MAKASSAR — Wali Kota Makassar, Munafri Arifuddin, memaparkan sejumlah rencana strategis yang tengah disiapkan Pemerintah Kota untuk memperkuat infrastruktur ruang publik dan mendorong pertumbuhan ekonomi baru.
Salah satu program unggulan yang tengah dikembangkan adalah pembangunan stadion sepak bola berstandar FIFA di kawasan Untia, Kecamatan Biringkanaya.
Menurut Munafri, kehadiran stadion ini tidak hanya untuk memenuhi kebutuhan para pecinta sepak bola di Makassar, tetapi juga dirancang sebagai pemicu pertumbuhan kawasan ekonomi baru.
“Atmosfer sepak bola di Makassar sangat luar biasa,” ungkap Munafri saat menjadi pembicara dalam ajang Placemaking Summit bertajuk Makassar Placemaking for Academic Network (MAPAN) di Kampus Unhas Gowa, Senin (8/9).
Ia menyayangkan bahwa saat ini Makassar belum memiliki stadion bertaraf internasional.
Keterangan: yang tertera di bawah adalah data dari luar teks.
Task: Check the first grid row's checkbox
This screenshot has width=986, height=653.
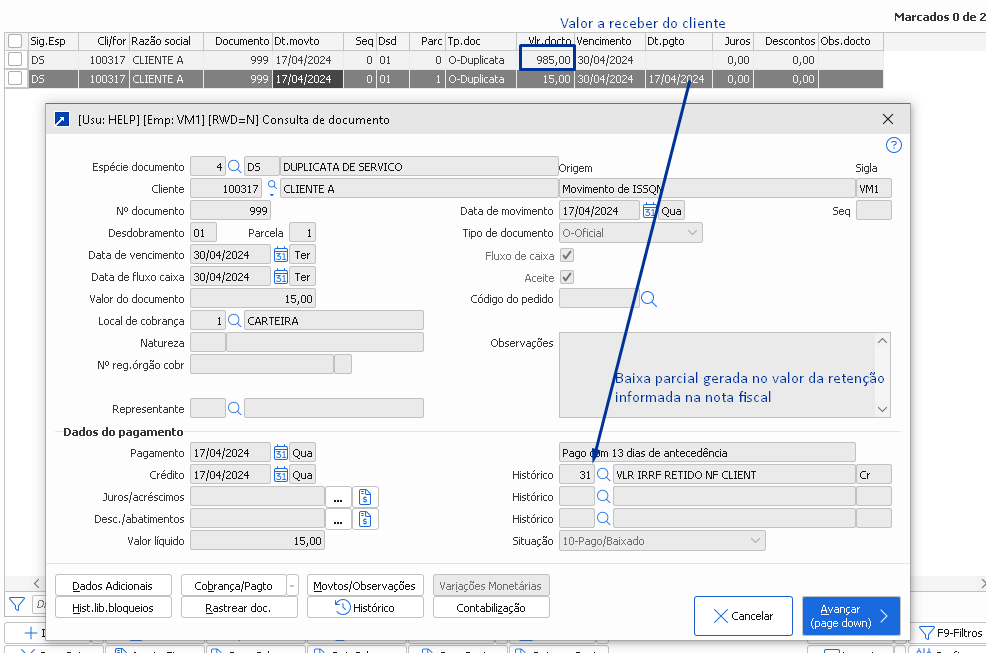Action: [x=15, y=60]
Untuk menggelar pertandingan besar, tim dan penonton harus ke Parepare atau bahkan ke luar kota.
“Stadion ini nantinya tidak hanya untuk sepak bola, tapi juga akan menjadi fasilitas multifungsi yang bisa digunakan untuk berbagai kegiatan olahraga dan hiburan masyarakat,” lanjutnya.
Selain stadion, Pemkot Makassar juga menargetkan revitalisasi Lapangan Karebosi, salah satu ikon ruang publik kota. Munafri menyebut penataan kembali Karebosi menjadi prioritas, setelah sebelumnya terhambat oleh persoalan pembangunan di masa lalu.
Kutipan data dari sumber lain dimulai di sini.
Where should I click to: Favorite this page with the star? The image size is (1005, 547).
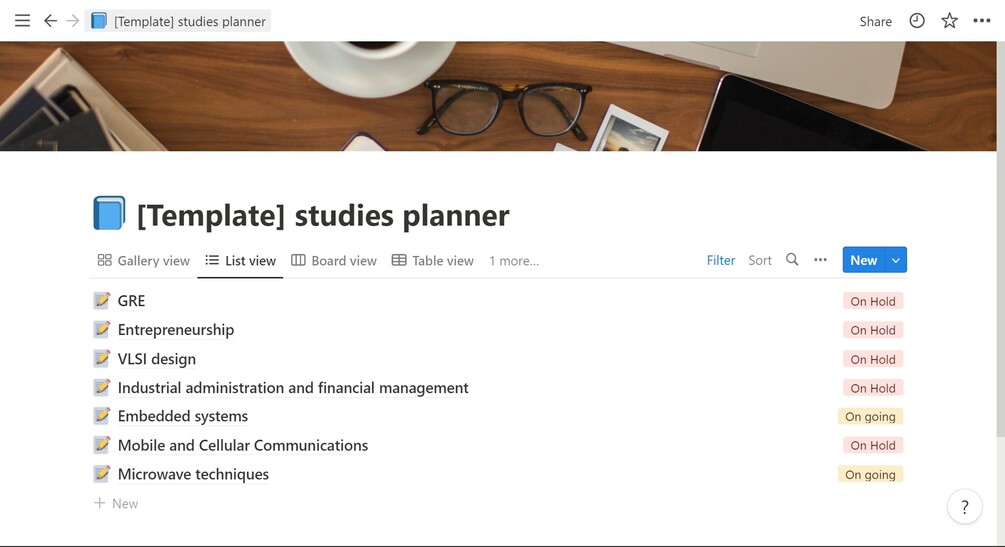[x=949, y=20]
“Insya Allah, dalam waktu maksimal dua tahun, Karebosi akan kita hidupkan kembali sebagai ruang publik aktif dan ramah warga,” katanya optimis.
Ia menekankan pentingnya melakukan penataan ruang kota secara hati-hati dan terukur, agar dapat memberi dampak ekonomi, sekaligus tetap menjaga estetika urban.
Di sisi lain, persoalan lingkungan juga menjadi fokus perhatian Pemkot Makassar. Munafri mengungkapkan bahwa kota ini memproduksi sekitar 1.000 hingga 1.200 ton sampah per hari, dan 56 persen di antaranya adalah sampah organik.
Namun sayangnya, sebagian besar sampah tersebut masih dibuang ke TPA tanpa pengolahan maksimal.
Untuk itu, Pemkot akan mengintegrasikan program stadion dan revitalisasi kota dengan sistem pengelolaan sampah yang lebih modern dan terpadu.
“Kita ingin membangun sistem lingkungan yang tidak hanya mengurangi beban kota, tapi juga memberikan manfaat nyata bagi warga,” tutup Munafri.